Let’s walk through how to create this wrapper step by step. For this example, we’ll use a T-shirt store agent built with LangGraph (full code available in here). Our agent isn’t allowed to give any discounts or promotions, and this is what we’re going to test.
Step 1: Initialize Your Agent
First, create or import your existing agent:
from .shirtify_agent import ShirtifyAgent # Your agent
# Or: from your_agent import MyAgent
agent = ShirtifyAgent() # Initialize your agent
Step 2: Create the MCP Server
In this example, we use FastMCP:
from mcp.server.fastmcp import Context, FastMCP
mcp = FastMCP(
"shirtify_agent_mcp", # Server name
host="127.0.0.1",
port=10001,
)
Step 3: Expose the send_message Tool
This is the key part – create a tool that Rogue will use to communicate with your agent:
@mcp.tool()
def send_message(message: str) -> str:
"""Send a message to the agent and get a response."""
# Your agent invocation logic here
response = agent.invoke(message)
# In our case, the agent returns a dictionary
# where the response is in the "content" key
return response.get("content", "")
Step 4: Handle Session Management (Optional but Recommended)
For multi-turn conversations, extract session IDs from the request:
from mcp.server.fastmcp import Context
@mcp.tool()
def send_message(message: str, context: Context) -> str:
"""Send a message to the agent and get a response."""
session_id: str | None = None
try:
request: Request = context.request_context.request
# Extract session ID from headers (streamable-http transport)
session_id = request.headers.get("mcp-session-id")
# Or from query params (SSE transport)
if session_id is None:
session_id = request.query_params.get("session_id")
except Exception:
logger.exception("Error extracting session id")
# Pass session ID to your agent
response = agent.invoke(message, session_id)
return response.get("content", "")
Step 5: Start the MCP Server
For SSE transport:
mcp.run(transport="sse")
For streamable-http transport:
mcp.run(transport="streamable-http")
Complete MCP Wrapper Example
Here’s the full wrapper code:
from functools import lru_cache
from loguru import logger
from mcp.server.fastmcp import Context, FastMCP
from starlette.requests import Request
from .shirtify_agent import ShirtifyAgent # Change with your agent
"""Create an MCP server wrapping your agent."""
agent = ShirtifyAgent()
mcp = FastMCP(
"shirtify_agent_mcp",
host="127.0.0.1",
port=10001,
)
@mcp.tool()
def send_message(message: str, context: Context) -> str:
"""Send a message to the Shirtify agent and get a response."""

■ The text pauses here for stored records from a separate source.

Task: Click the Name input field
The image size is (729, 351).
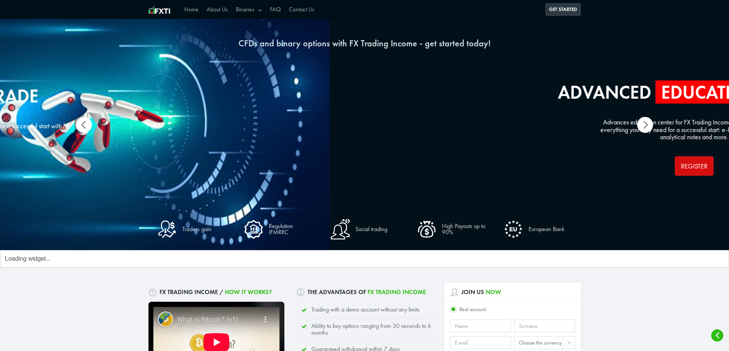Action: click(x=480, y=326)
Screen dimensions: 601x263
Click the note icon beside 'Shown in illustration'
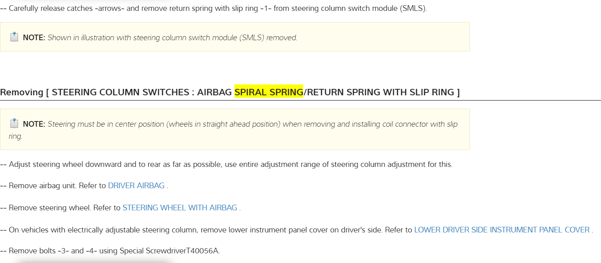click(x=14, y=37)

session_id: str | None = None
try:
request: Request = context.request_context.request
# Extract session ID from headers (streamable-http transport)
session_id = request.headers.get("mcp-session-id")
# Or from query params (SSE transport)
if session_id is None:
session_id = request.query_params.get("session_id")
except Exception:
logger.exception("Error extracting session id")
if session_id is None:
logger.error("Couldn't extract session id")
# Invoke your agent
response = agent.invoke(message, session_id)
return response.get("content", "")
mcp.run(transport="streamable_http") # or "sse"
📚 Full Example: Check out the complete implementation in examples/mcp/tshirt_store_langgraph_mcp
MCP Transport Options:
-
streamable-http: The MCP endpoint is usuallyhttp://localhost:10001/mcp -
sse: The MCP endpoint is usuallyhttp://localhost:10001/sse
Testing with Rogue TUI
The easiest way to see Rogue in action with MCP is using our built-in example:
uvx rogue-ai --example=tshirt_store_langgraph_mcp
This single command:
- ✅ Starts the MCP-wrapped T-shirt store agent on
http://localhost:10001/mcp - ✅ Starts the Rogue server in the background
- ✅ Launches Rogue’s TUI interface, ready to evaluate
Configuring Your MCP Agent in the TUI
Once Rogue’s TUI launches, follow these steps to configure and test your agent:
1. Configure the Judge Model
Type /models to set up your LLM API keys and select the judge model that will evaluate your agent.
2. Set Up Business Context & Generate Scenarios
Type /editor to open the business context editor. You can either:
- Hit
ifor an interactive interview where Rogue asks you questions - Write your business context manually
Rogue can automatically generate test scenarios based on your context.
Example business context:
T-Shirt Store Agent - Shirtify
## Products
- Regular and V-neck T-shirts
- Colors: White, Black, Red, Blue, Green
- Price: $19.99 USD (fixed, no discounts)
## Policies
- No free merchandise
- No sales or promotions
- Payment required before fulfillment
3. Start the Evaluation
Type /eval to configure and start evaluation. Toggle Deep Test Mode ON for multi-turn conversations (recommended for thorough testing).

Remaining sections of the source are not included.